Omicidio Caccia, Repici: ”La verità non può andare in archivio”

“Un delitto da riqualificare col termine di cospirazione”

di Aaron Pettinari

“Dietro alle indagini sull’omicidio Caccia, tutt’oggi, vi sono delle lacune e che queste siano mantenute è uno sfregio alla memoria”. Non usa mezze misure Fabio Repici, avvocato della famiglia di Bruno Caccia (il procuratore capo di Torino, assassinato la sera del 26 giugno 1983), intervenuto questa mattina in videocollegamento davanti alla Commissione legalità del Comune di Torino.
Il legale,
così come aveva già fatto nel dicembre 2018 ha ripercorso l’intera vicenda ricordando come per il delitto, ad oggi, siano stati condannati in via definitiva uno dei mandanti, Domenico Belfiore, ed uno degli esecutori materiali, Rocco Schirripa. “A 37 anni dal delitto – ha spiegato Repici – non consociamo ancora i nomi di tutti i killer, le ragioni del delitto e l’identità dei mandanti. Dunque sappiamo pochissimo sull’omicidio”. Il motivo? Secondo l’avvocato la causa è da ricercare nelle attività giudiziarie “lacunose”, soprattutto subito dopo il delitto. Durante i lavori in Commissione sono intervenuti anche Paola, Cristina e Guido Caccia, i tre fratelli che da anni portano avanti una battaglia per la ricerca della verità che non si esaurisce nei due processi già definiti.
Come ha confermato lo stesso Repici vi sono ulteriori filoni investigativi che potrebbero permettere l’individuazione di ben altri responsabili.
Al momento prosegue l’inchiesta della Procura generale di Milano, nei confronti dell’ex militante di Prima Linea
Francesco D’Onofrio, accusato di essere stato uno dei partecipanti all’agguato.
Un’indagine, condotta dal sostituto procuratore generale
Galileo Proietto, che, ha ricordato Repici “ha colmato alcune lacune, grazie all’audizione dei figli del Procuratore Caccia e, in base a quanto si apprende da notizie giornalistiche, starebbe proseguendo”.

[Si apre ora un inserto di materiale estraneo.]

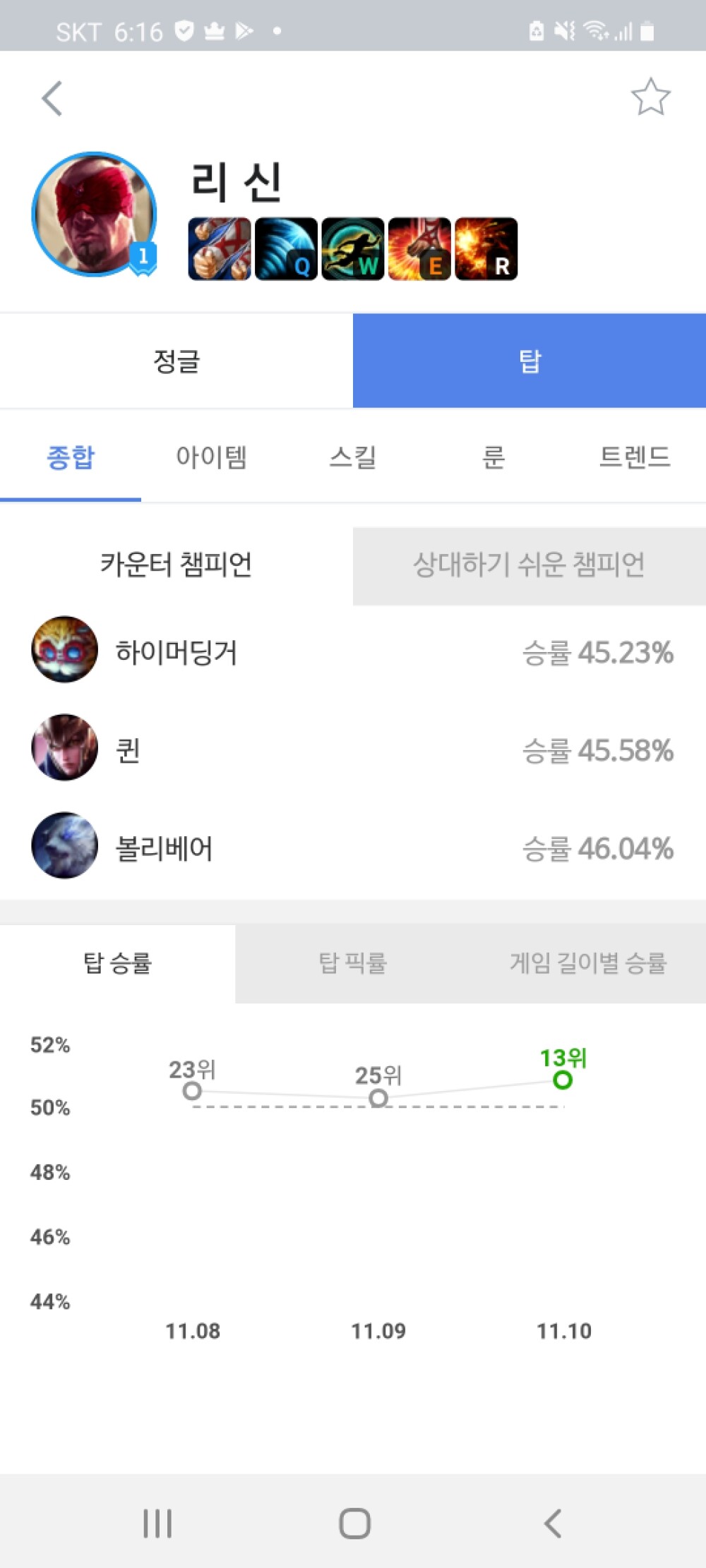Open Lee Sin's passive skill icon
This screenshot has height=1568, width=706.
coord(220,249)
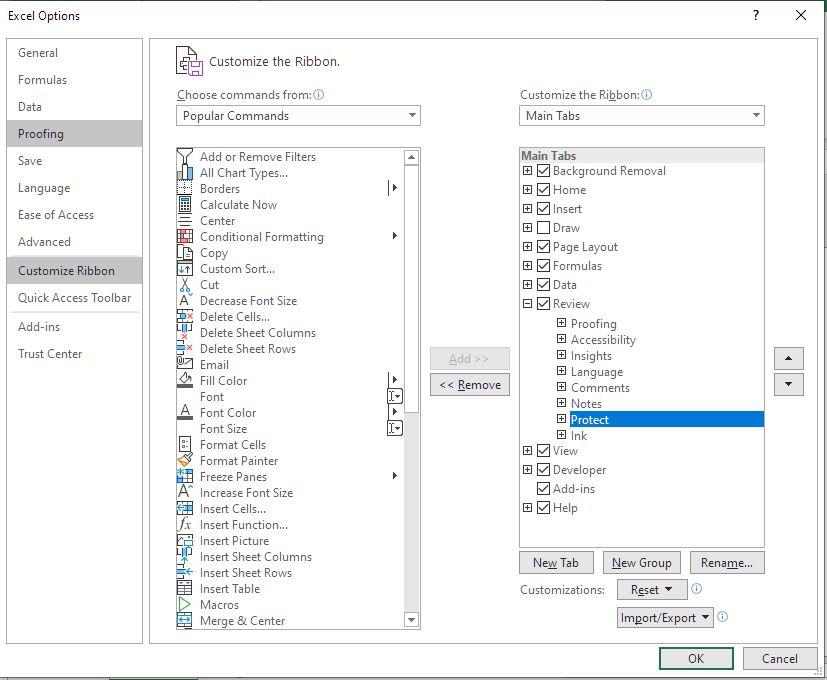Screen dimensions: 827x680
Task: Select the Macros command
Action: click(218, 604)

In questi anni abbiamo provato in tutti i modi a convincere l’autorità giudiziaria milanese a sentire i magistrati che nel 1983 lavoravano alla Procura di Torino con Bruno Caccia – ha ribadito Repici – È ragionevole pensare che Caccia potesse aver confidato ai magistrati più vicini a lui a Torino i segnali di pericolo che aveva avvertito e ciò che ne pensava sulla provenienza. Che queste lacune vengano tutt’ora mantenute è uno sfregio alla memoria. Adesso è andato in archivio il processo Belgiore ed anche quello Schirripa, ma la verità in archivio non può andare”.
“Io – ha proseguito il legale – mi sarei aspettato che gli analisti delle vicende giudiziarie e delle vicende della storia prendessero spunto per esercitare le proprie capacità speculative”.

Quel silenzio sul delitto
Durante la sua ricostruzione dei fatti Repici ha anche ricordato come sia ancora aperto il capitolo d’indagine nei confronti di
Rosario Pio Cattafi, soggetto ritenuto vicino all’estrema destra e alla mafia siciliana, e Demetrio Latella (entrambi iscritti nel registro degli indagati per il delitto dal 2 luglio 2015). Un’indagine che di fatto inquadra l’omicidio dell’ex Procuratore capo di Torino all’interno delle indagini che stava svolgendo sul riciclaggio di denaro della mafia al Casinò di Saint Vincent. Il Gip di Milano deve ancora decidere se archiviare o meno l’inchiesta dopo la richiesta avanzata dalla Procura di Milano e l’opposizione presentata dalla famiglia Caccia tramite lo stesso Repici.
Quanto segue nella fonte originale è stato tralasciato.